2社が連携して企画した御朱印と挟み紙の見本

 二宮尊徳(にのみやそんとく)を祭る栃木県真岡市物井の桜町二宮神社と同県日光市今市の報徳二宮神社は7月1日、2社が連携して企画した御朱印の提供を始める。社会全体が新型コロナウイルスの影響を大きく受ける中、2社を巡拝しながら尊徳の教えを学び今の生活に生かしてもらうことなどを目的に企画した。

 御朱印は、尊徳が「至誠」の教えで農村再興に尽力した地域にある桜町二宮神社では「至誠之地」と書かれた判が押されるのが特徴。尊徳が最期を迎えた地にある報徳二宮神社では「終焉(しゅうえん)之地」としるされる。2社の御朱印を並べると、まきを背負いながら本を読む尊徳の絵柄が対面する形となり連携御朱印が完成する。

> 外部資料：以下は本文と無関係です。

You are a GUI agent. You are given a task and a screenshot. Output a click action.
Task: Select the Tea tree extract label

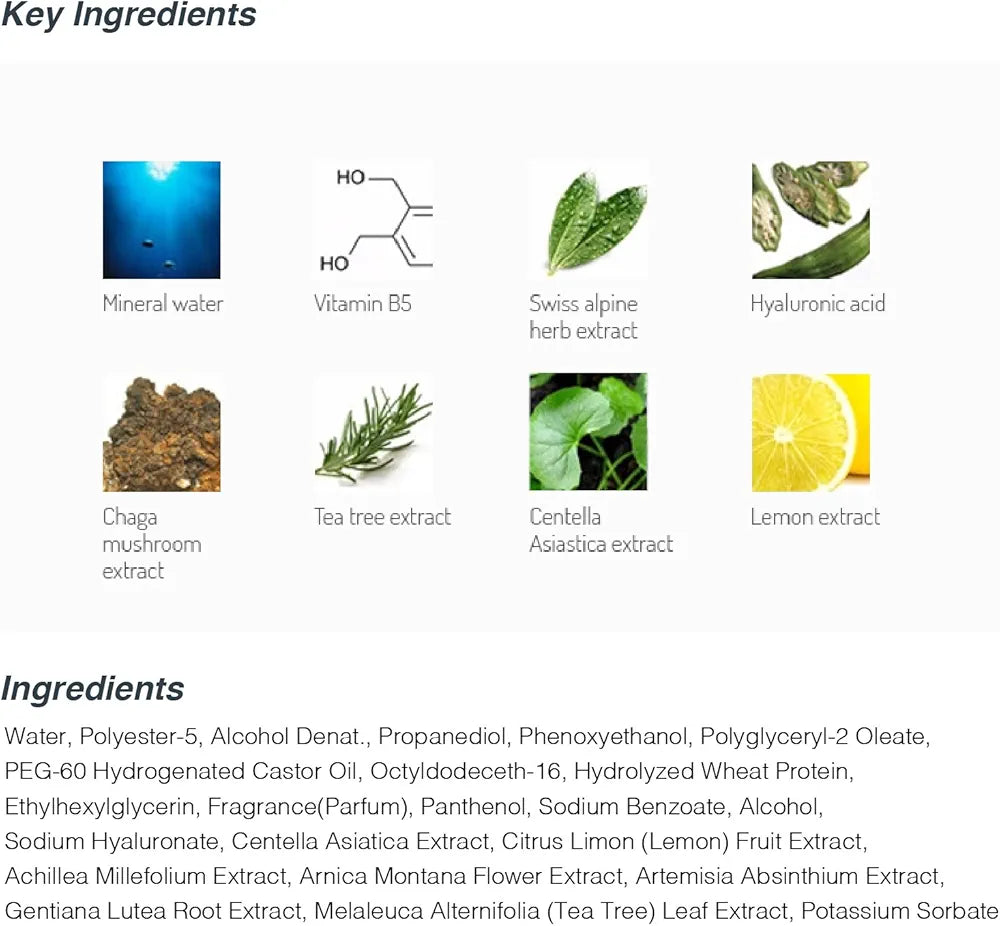(382, 517)
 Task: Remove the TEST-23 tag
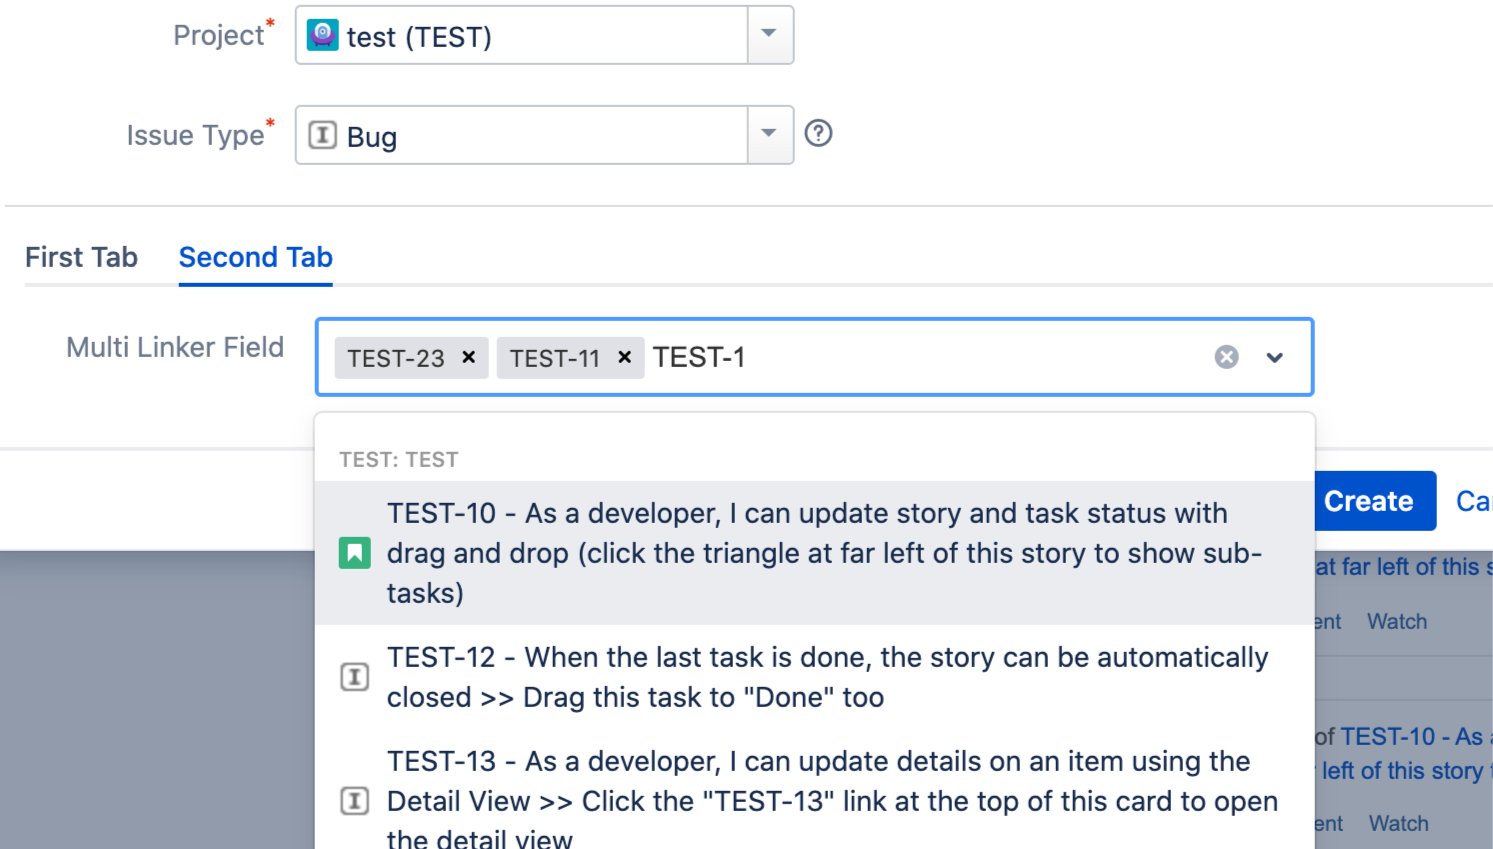(x=468, y=357)
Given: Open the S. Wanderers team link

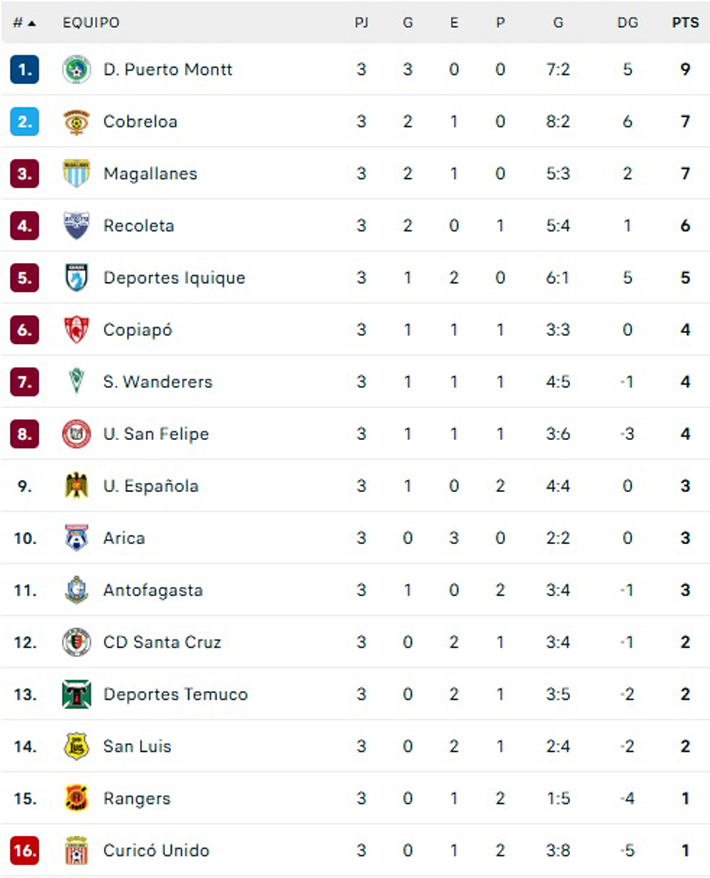Looking at the screenshot, I should coord(158,382).
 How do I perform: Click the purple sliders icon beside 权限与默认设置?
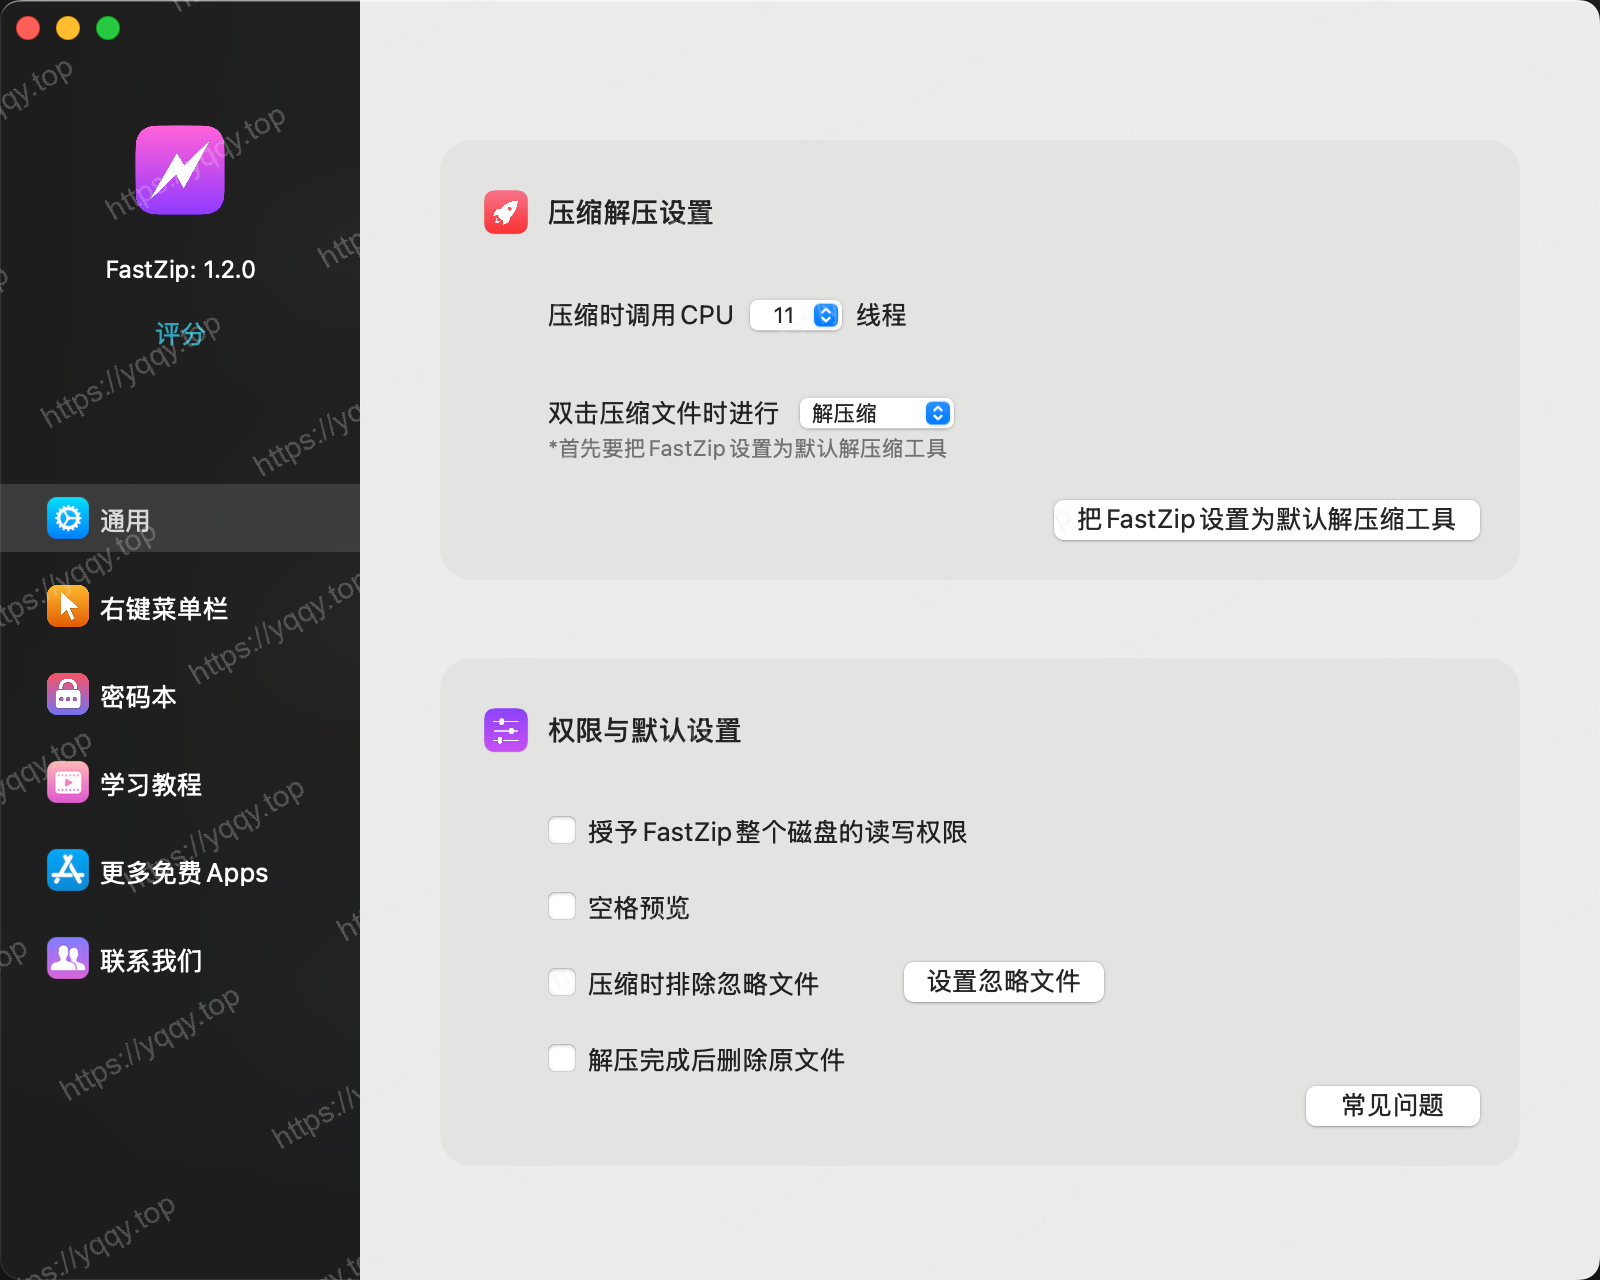tap(506, 730)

 桜町二宮神社には神職が不在のため、御朱印は同神社の参拝を条件に真岡市東郷の大前神社で受け取る。1社で両方の御朱印を受け取ることはできない。2社とも書き置きで、1枚500円。御朱印とともに、尊徳の残した言葉が記載された挟み紙も授与される。

 報徳二宮神社の武内聡史(たけうちさとし)禰宜(ねぎ)(36)は「尊徳翁の教えは新型コロナで厳しい状況にある今にも通じる。御朱印をきっかけに教えを知っていただきたい」と話した。

 (問)同神社0288・21・0138、大前神社0285・82・2509。